Thursday, August 10, 2017

Church Community. . .

Facebook’s Mark Zuckerberg gave a speech in Chicago a month ago or so in which he laid out a new mission for the platform -- to build real community. Though you will not find a video of it (at least I could not), news stories were filled with quotable quotes. But those few quotations are quite revealing.

With 100 million users taking part in what Zuckerberg called "meaningful communities" within Groups on Facebook, he spoke of his ambition to raise that number to a billion.  He said: "If we can do this, it will not only turn around the whole decline in community membership we've seen for decades, it will start to strengthen our social fabric and bring the world closer together."  Comparing the site to a church, he went on to talk about the need for "great leaders" in such a community, saying: "A church doesn't just come together. It has a pastor who cares for the well-being of their congregation, makes sure they have food and shelter.  A little league team has a coach who motivates the kids and helps them hit better. Leaders set the culture, inspire us, give us a safety net, and look out for us."  He went on to say: "People who go to church are more likely to volunteer and give to charity - not just because they're religious, but because they're part of a community."
Perhaps herein lies the problem.  Liberals do not understand the Church or why the Church exists.  They live in a dream world in which community is defined by common interest or preference, where communities are held together by the glue than those interests, wants, and needs, and where the direction of this community is aided and abetted by strong leader figures. In this liberal dream world, God does not play a formative role in this process -- it is all the will and desire of the individuals.  Indeed, it is a lot like theistic evolution -- God starts the ball rolling, hands it off to people, and then watches to see what we do with it.  God is not necessarily excluded but neither is God essential to it all. It is all about finding our “sense of purpose” and this happens when we figure out a way to relate to one another. This is not a community in which demands are made of those who belong but freedom is impart to those who desire.  Certainly, it is not about somebody else or even God telling us what to value, how to live, and where to direct our lives.  Community is merely mutual support, filling each others needs or, better, helping the other find out how to fulfill his or her own wants/needs/desire for themselves.  It is a neutral community without judgment or moral compass (except tolerance that means acceptance and support).
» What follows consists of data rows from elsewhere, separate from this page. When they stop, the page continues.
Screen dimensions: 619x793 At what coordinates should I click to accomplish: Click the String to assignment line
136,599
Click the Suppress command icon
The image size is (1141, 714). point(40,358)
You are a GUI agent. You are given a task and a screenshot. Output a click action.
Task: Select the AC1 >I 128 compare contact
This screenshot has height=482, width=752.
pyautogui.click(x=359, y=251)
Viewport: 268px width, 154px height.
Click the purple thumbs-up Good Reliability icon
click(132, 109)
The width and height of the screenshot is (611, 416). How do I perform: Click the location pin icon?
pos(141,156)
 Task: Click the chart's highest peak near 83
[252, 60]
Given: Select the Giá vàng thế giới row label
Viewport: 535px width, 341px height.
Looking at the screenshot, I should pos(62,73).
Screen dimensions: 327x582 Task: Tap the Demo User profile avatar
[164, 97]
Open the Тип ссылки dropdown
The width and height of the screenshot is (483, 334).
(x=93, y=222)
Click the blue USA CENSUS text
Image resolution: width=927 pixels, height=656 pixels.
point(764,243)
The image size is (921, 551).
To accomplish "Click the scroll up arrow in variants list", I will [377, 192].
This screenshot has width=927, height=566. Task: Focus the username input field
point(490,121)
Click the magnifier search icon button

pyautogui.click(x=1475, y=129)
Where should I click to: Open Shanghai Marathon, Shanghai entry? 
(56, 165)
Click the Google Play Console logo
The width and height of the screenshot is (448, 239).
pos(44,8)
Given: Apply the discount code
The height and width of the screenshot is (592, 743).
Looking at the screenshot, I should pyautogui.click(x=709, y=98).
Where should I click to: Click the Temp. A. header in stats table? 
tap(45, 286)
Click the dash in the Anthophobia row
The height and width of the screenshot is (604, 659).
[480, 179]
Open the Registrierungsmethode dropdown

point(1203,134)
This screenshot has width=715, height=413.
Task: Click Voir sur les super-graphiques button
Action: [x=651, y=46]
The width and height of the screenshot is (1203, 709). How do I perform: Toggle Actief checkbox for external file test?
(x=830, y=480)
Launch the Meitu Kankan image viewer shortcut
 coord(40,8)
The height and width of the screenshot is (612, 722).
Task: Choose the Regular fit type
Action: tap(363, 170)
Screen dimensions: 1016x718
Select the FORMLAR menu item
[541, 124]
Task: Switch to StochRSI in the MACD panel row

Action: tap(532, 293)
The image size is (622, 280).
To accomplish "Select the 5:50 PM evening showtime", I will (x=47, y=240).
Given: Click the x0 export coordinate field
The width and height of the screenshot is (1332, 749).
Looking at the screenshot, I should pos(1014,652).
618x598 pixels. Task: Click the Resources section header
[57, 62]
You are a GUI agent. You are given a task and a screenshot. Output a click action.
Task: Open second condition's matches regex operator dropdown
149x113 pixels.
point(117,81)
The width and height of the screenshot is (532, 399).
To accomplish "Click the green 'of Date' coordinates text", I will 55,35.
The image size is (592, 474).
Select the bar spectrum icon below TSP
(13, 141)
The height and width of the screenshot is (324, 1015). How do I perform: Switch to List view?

The reality is that we live in a world where "community" is defined quite apart from a physical or concrete reality.  In this world of digital relationship, the unique character of people to touch and be touched is secondary to the electronic image of people, their digital reality.  The whole idea of body and soul has been replaced with self-defined being that does not depend upon the body for much of anything except the rudiments of essential existence. In this electronic "reality" of a disembodied humanity, you may sit before a screen and find and be a part of a community of people whose only connection is that screen.

Perhaps the original tele-evangelists were as quick as Zuckerberg to hit on this social trend and so they were among the first to define the Church as a congregation of individuals whose only connection was a screen.  In any case, evangelicals gathered before a screen watching something together has become a normative experience for much of American Christianity and the definition of community for many of them.  (Which is one reason why I am so against screens -- if that is what Church is, why do I have to be there to watch the screen and why can't I just do it at home?)  Now the un-Churched world sees congregation or community as more or less the same thing as the social media versions.  But there cannot be Church without altar and pulpit and font, without a people called together in one place by the Holy Spirit, gathered before the Word and Sacraments of the Lord, enlightened by the living voice speaking into their ears, touched by the living water of baptism, and tasted in the bread and wine that is Christ's flesh and blood, and sanctified in this experience by the Lord working in them through these concrete elements to which He has attached His promise.  God is not only convener and definer but also the goal and purpose of this community.  Tele-evangelists forgot this, perhaps a nominal Jew like Zuckerberg never experienced it, and now the world thinks this nebulous shaped of community is the same as the Church.  Clearly the Spirit has His work cut out for Him -- if we are to rediscover again the joy and gladness of being called and gathered into the Lord's House where we meet Him where He has chosen to be met.


James Kellerman said...

Several years ago, when I read Robert Putnam's "Bowling Alone," I was struck by how non-religious civic organizations had collapsed. The Lions, Rotary Club, Elks, Shriners, Boy Scouts, Parent Teacher Association, Future Farmers of America, etc. were down sharply, some by over 90%. Church participation had also declined somewhat by then (2000), but even now it has not fallen as drastically as participation in non-religious civic organizations has.

The natural impulse, at least for Americans in this era, is to cut off all ties to community. It is a testimony to the power of God's Word that He is able to draw us naturally anti-social people together around Word and Sacrament and knit us together as brothers and sisters.

Carl Vehse said...

Community ties have been weakened for at least a century by two world wars, the widespread use of automobiles, freeways and interstate highways for transportation of people and supplies, rural-to-city migration, the airline industries, the U.S. power grid, radio, television, audio/video/computer intercommunications, medical care improvements, the development of care facilities for the elderly, increasing numbers of 'snowbirds,' increased use of college education, and worker mobility, to name a few.